Hey, consider following snippet with types declared with Constructor function:

without_block = Types.Constructor(String)

without_block[123]    # Dry::Types::CoercionError (no implicit conversion of Integer into String)
without_block['abc']  # 'abc'
without_block['123']  # '123'

with_block = Types.Constructor(String) { |value| Integer(value) }

with_block[123]    # 123
with_block['abc']  # Dry::Types::CoercionError (invalid value for Integer(): "abc")
with_block['123']  # 123

Types.Constructor { |value| Integer(value) } # ArgumentError (wrong number of arguments (given 0, expected 1..2))
  • Type with_block returns Integer, which is kind of obvious because provided block returns Integer.
  • Type with_block accepts both 123 and '123' because it’s being passed straight to the block.
  • You can’t use Constructor method only with block, without a type.

Given that, my question is:
What is the purpose of providing a type to the Constructor function when block is given?
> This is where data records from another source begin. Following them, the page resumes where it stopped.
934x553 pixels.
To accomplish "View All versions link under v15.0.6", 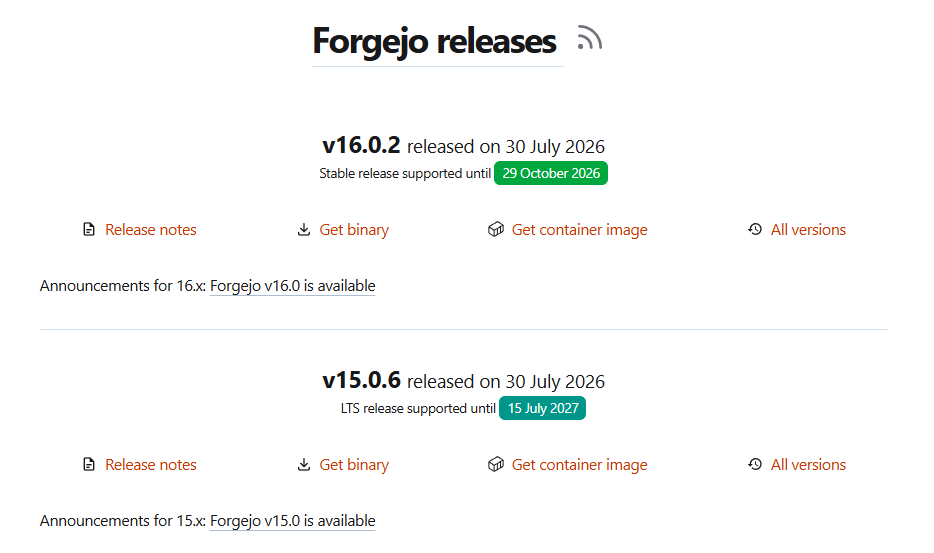I will (808, 465).
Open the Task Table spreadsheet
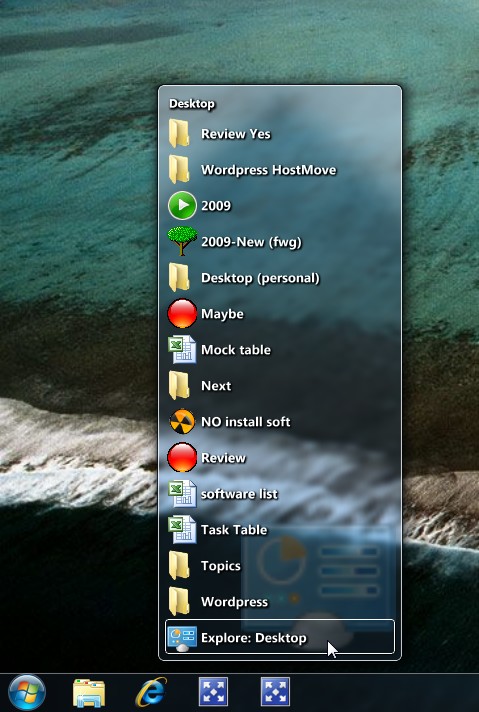479x712 pixels. pos(280,529)
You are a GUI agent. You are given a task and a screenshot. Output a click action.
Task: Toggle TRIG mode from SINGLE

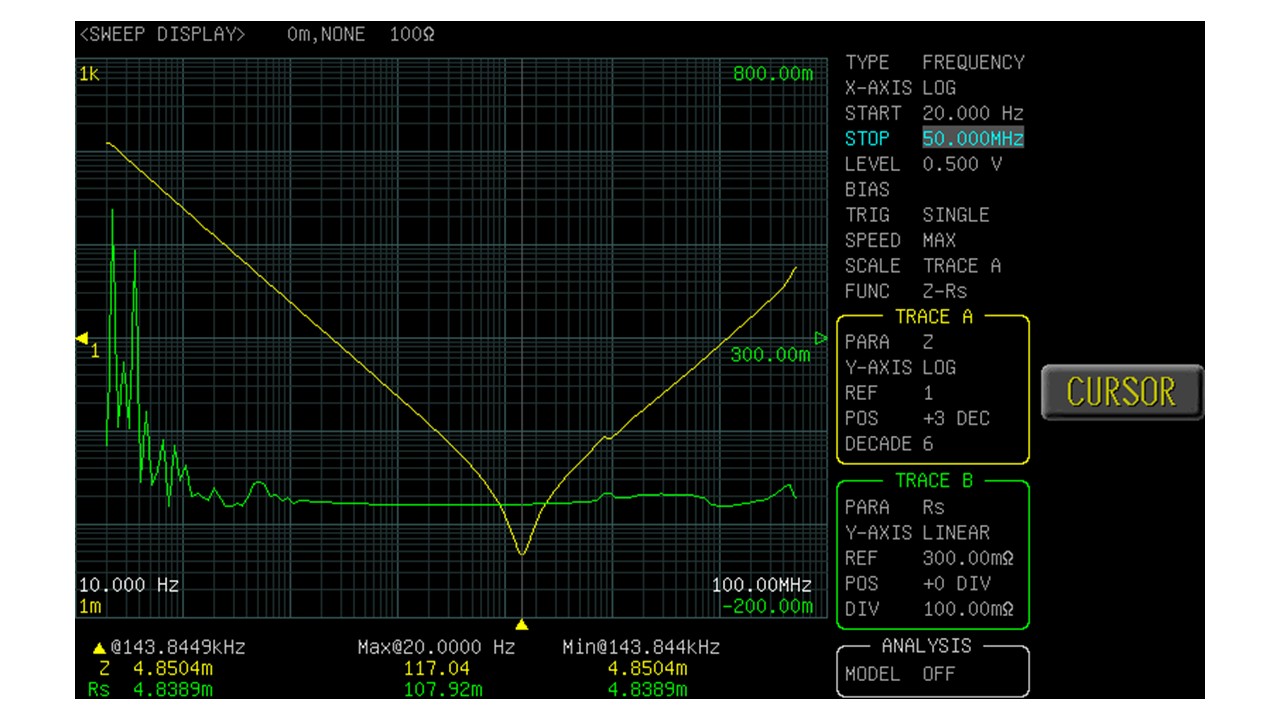pyautogui.click(x=955, y=215)
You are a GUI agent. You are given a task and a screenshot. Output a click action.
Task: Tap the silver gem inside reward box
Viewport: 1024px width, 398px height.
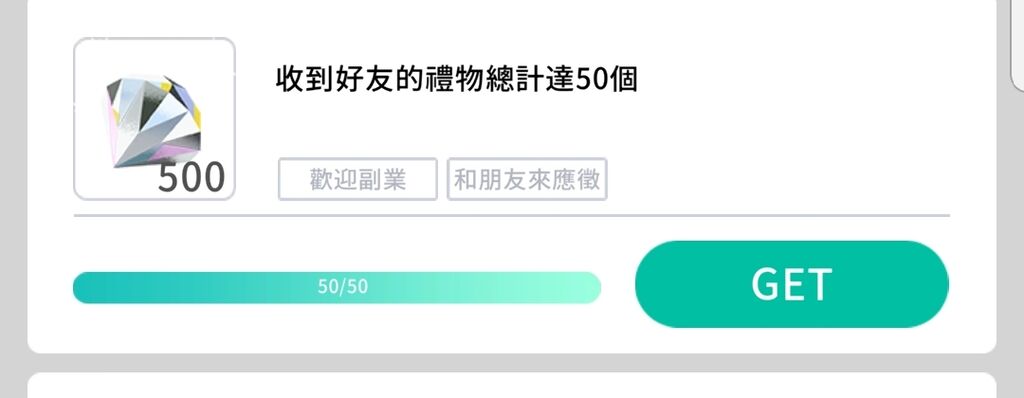pyautogui.click(x=152, y=120)

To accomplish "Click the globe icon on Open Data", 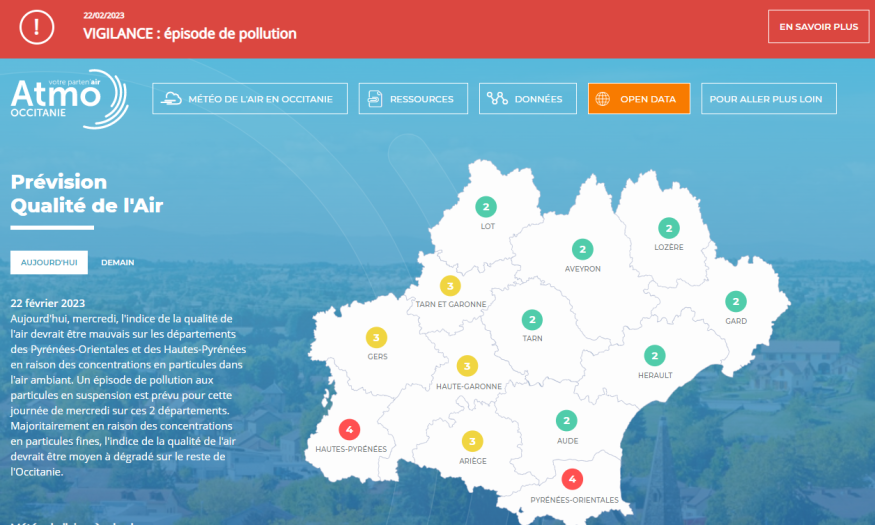I will (x=603, y=99).
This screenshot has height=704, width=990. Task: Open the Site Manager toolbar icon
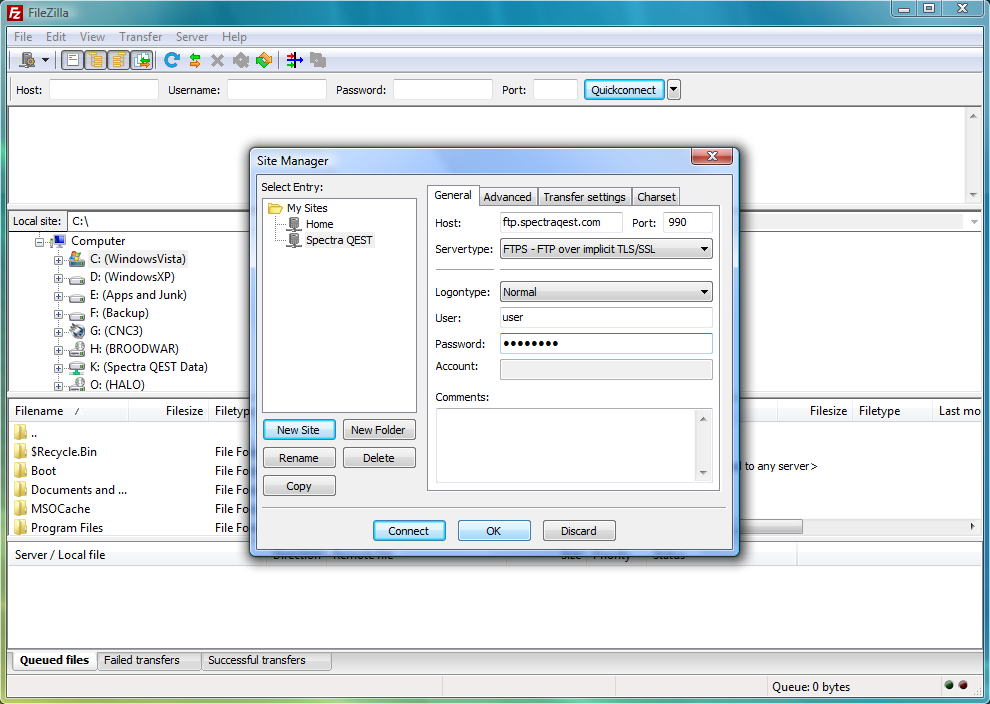(x=27, y=60)
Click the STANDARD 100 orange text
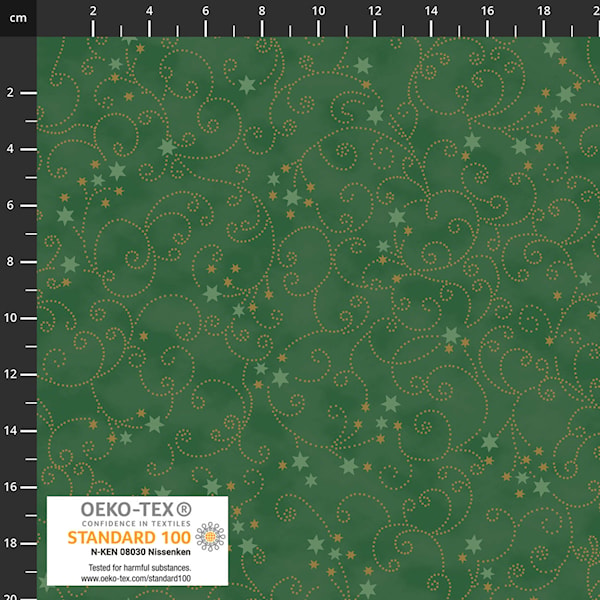The image size is (600, 600). tap(129, 538)
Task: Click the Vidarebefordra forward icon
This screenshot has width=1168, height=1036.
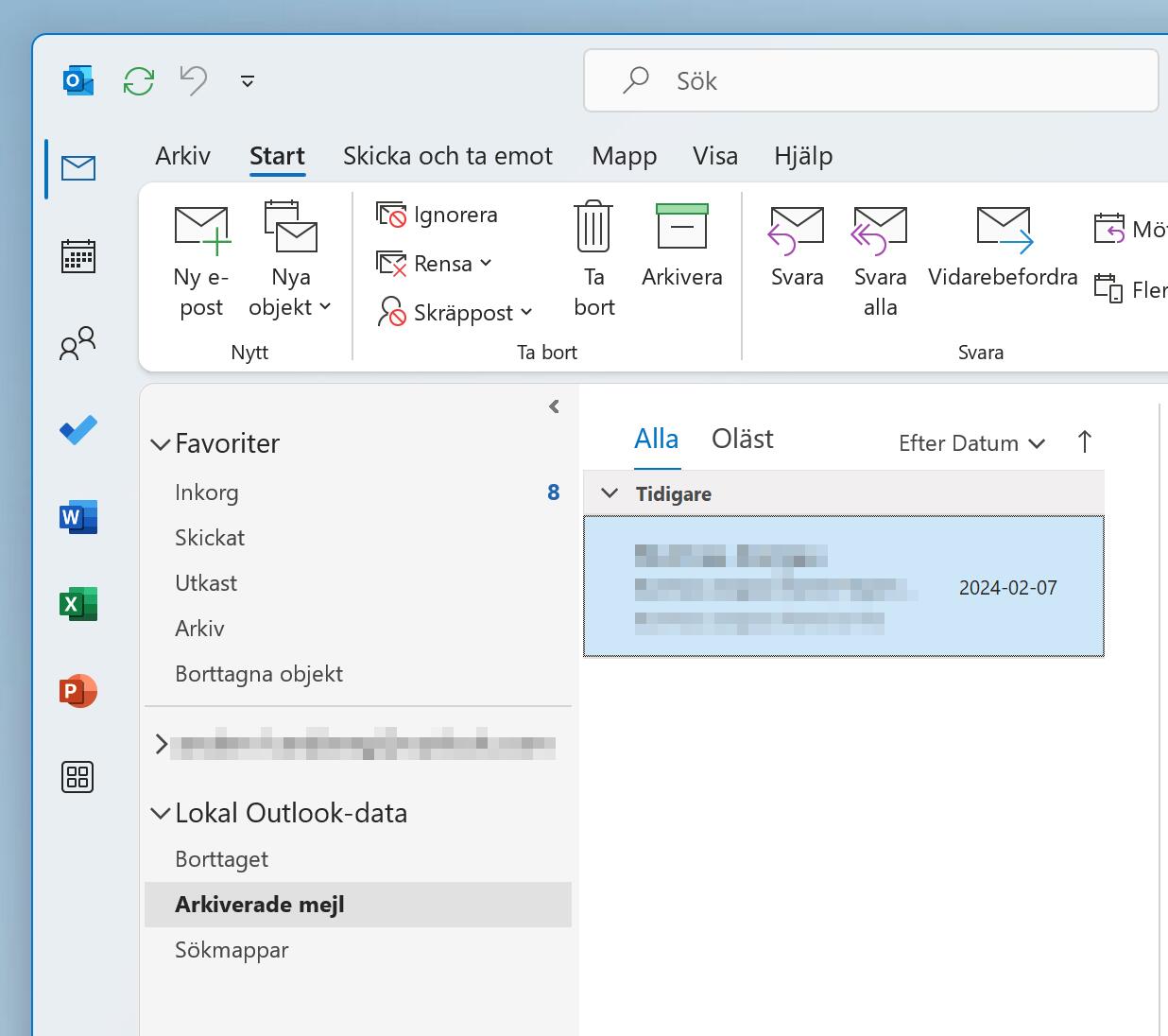Action: tap(1002, 227)
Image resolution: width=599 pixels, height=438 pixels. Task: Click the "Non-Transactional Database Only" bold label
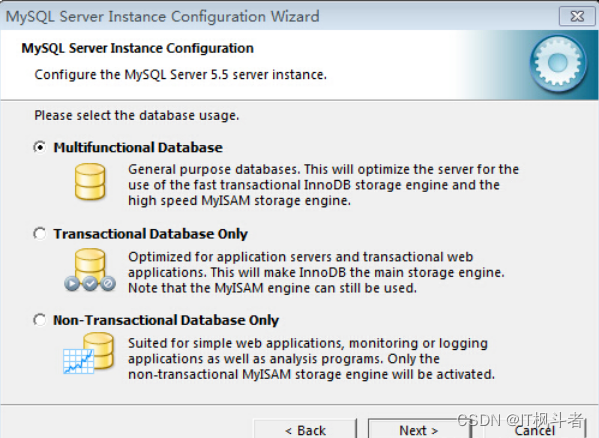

In a nutshell, because dry-types is about types, it can’t infer the type from a lambda so you need to give it one. If you don’t care about types you can use Types::Any.constructor { ... }. Types are used explicitly or implicitly in different contexts, rom and rom-sql is a perfect example of this. Using Types::Any leaves libraries no way to know what your data is, it’s completely opaque. Another example is generating swagger schemas, we don’t have a working open source solution for this but it’s entirely possible to build one. Types::Any will be represented as something meaningless in this case.